*Problem details:*
Please reproduce the entries below exactly from the line with "You are a GUI" through their last line, leaving out any pictures.

(Screenshot grounding data)
------------

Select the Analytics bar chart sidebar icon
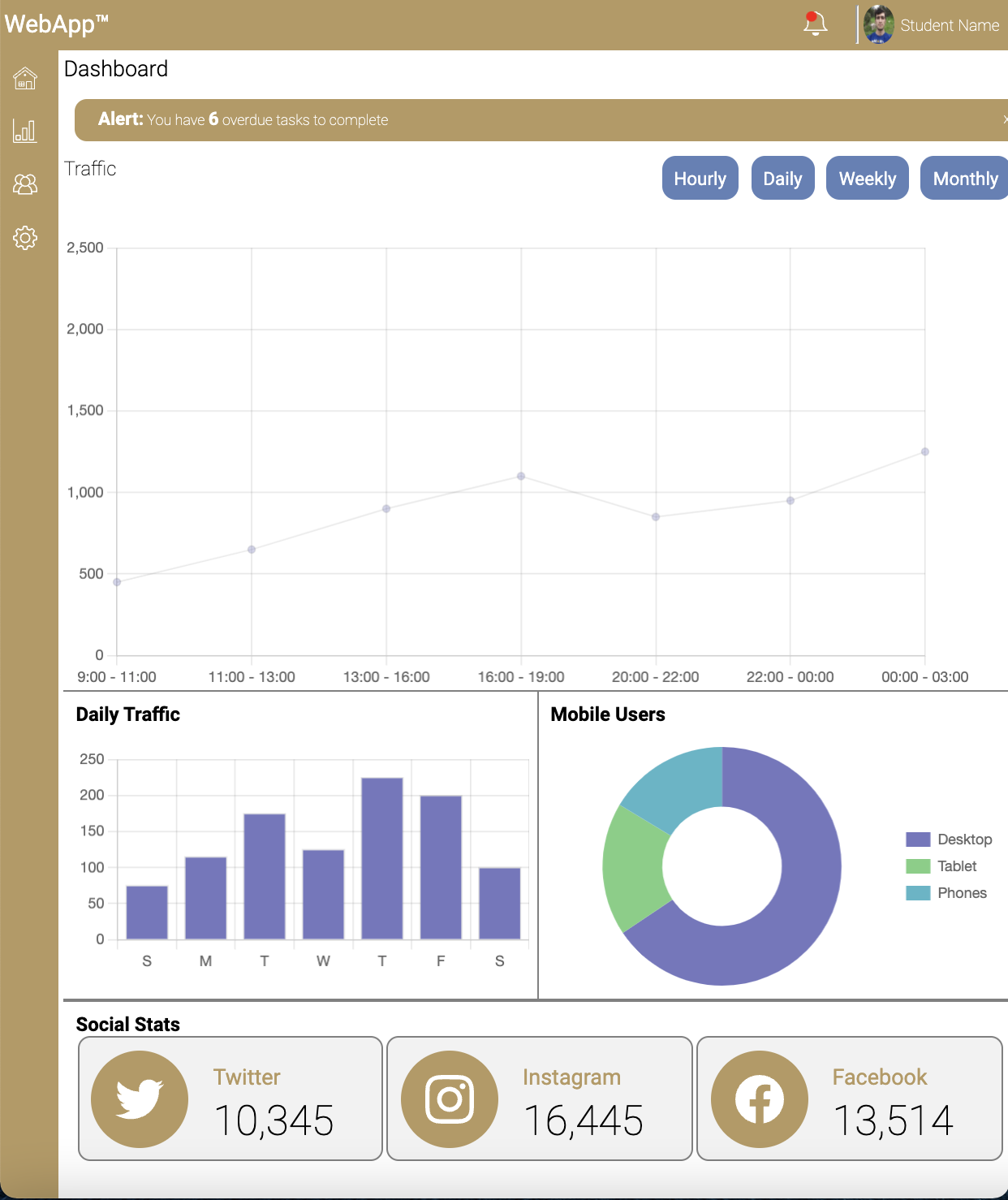The width and height of the screenshot is (1008, 1200). [25, 131]
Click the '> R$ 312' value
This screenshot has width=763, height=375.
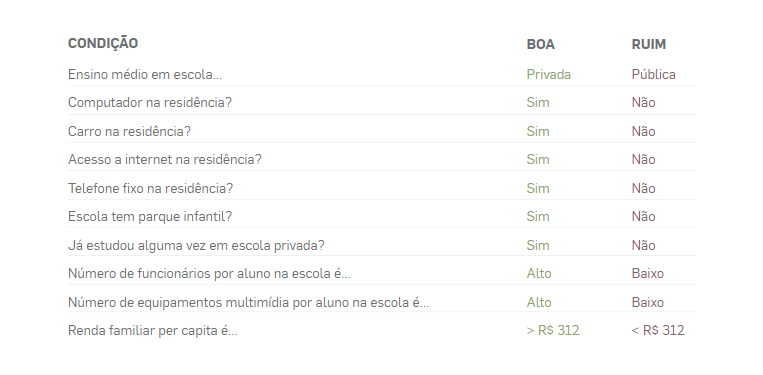[553, 331]

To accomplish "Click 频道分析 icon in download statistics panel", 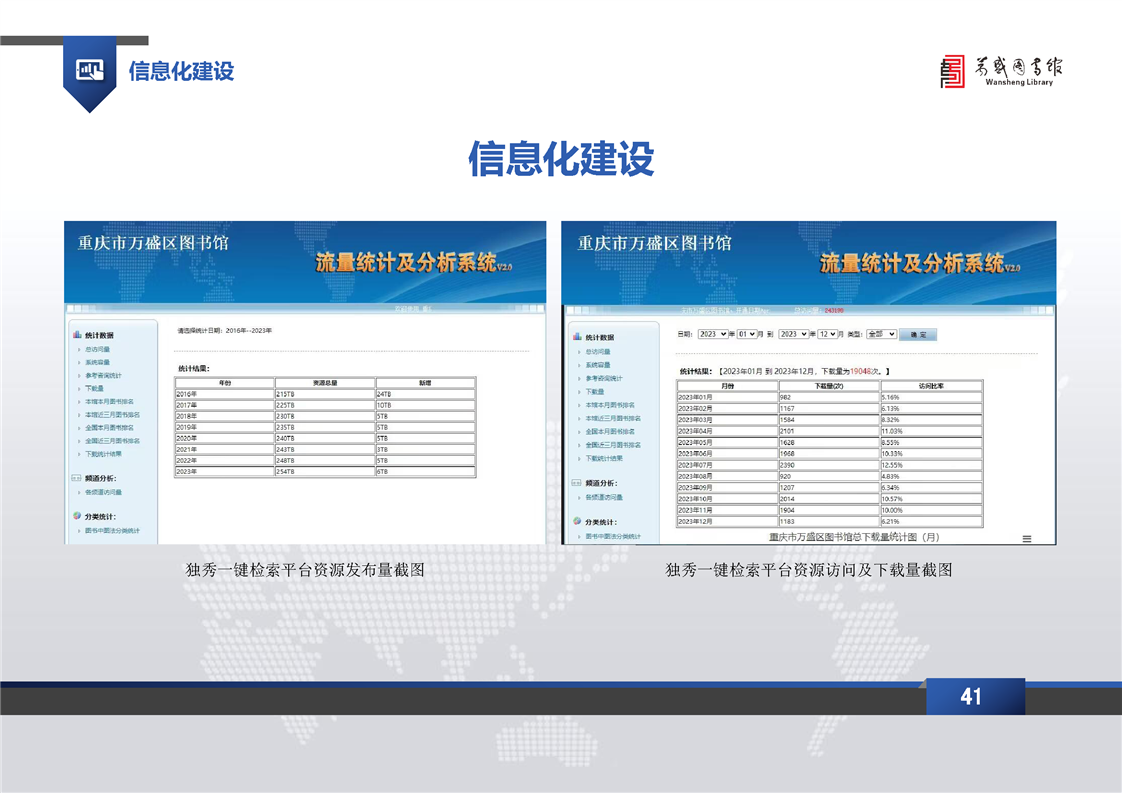I will [577, 483].
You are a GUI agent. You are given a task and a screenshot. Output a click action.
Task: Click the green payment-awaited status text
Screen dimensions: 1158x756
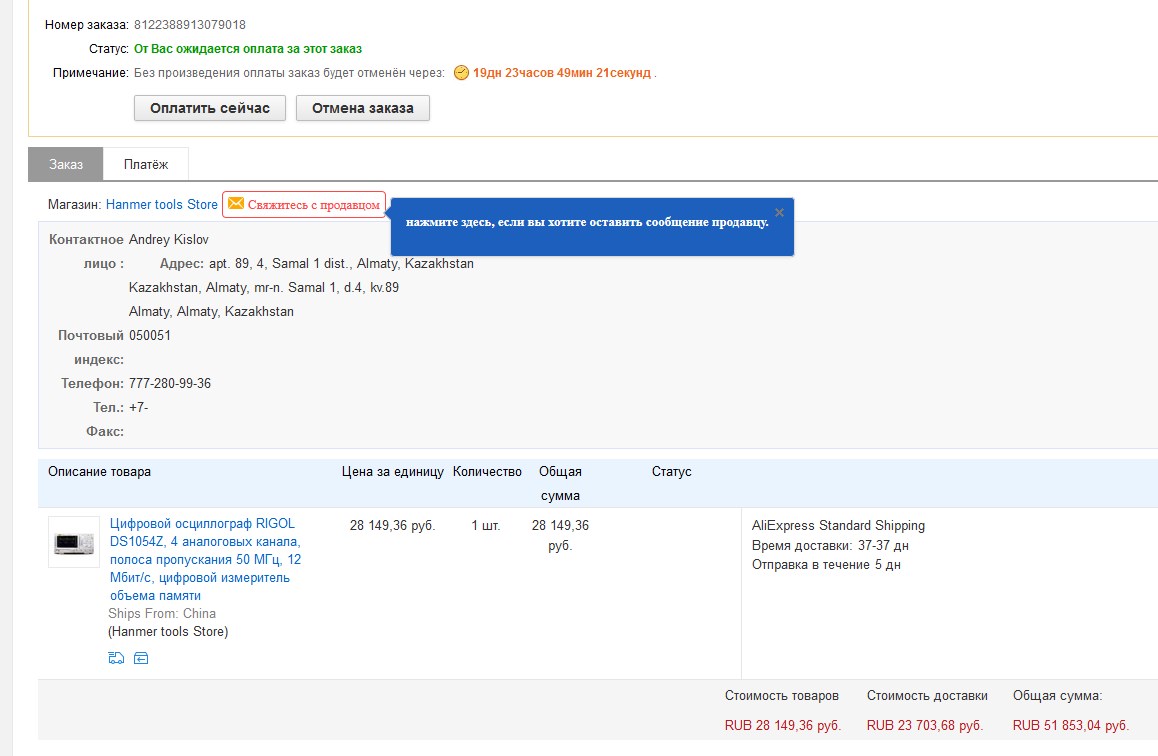248,48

------------

*Result for this exercise:*
You are a GUI agent. You are given a task and a screenshot. Output a click action.
Task: Click the green payment-awaited status text
Screen dimensions: 1158x756
248,48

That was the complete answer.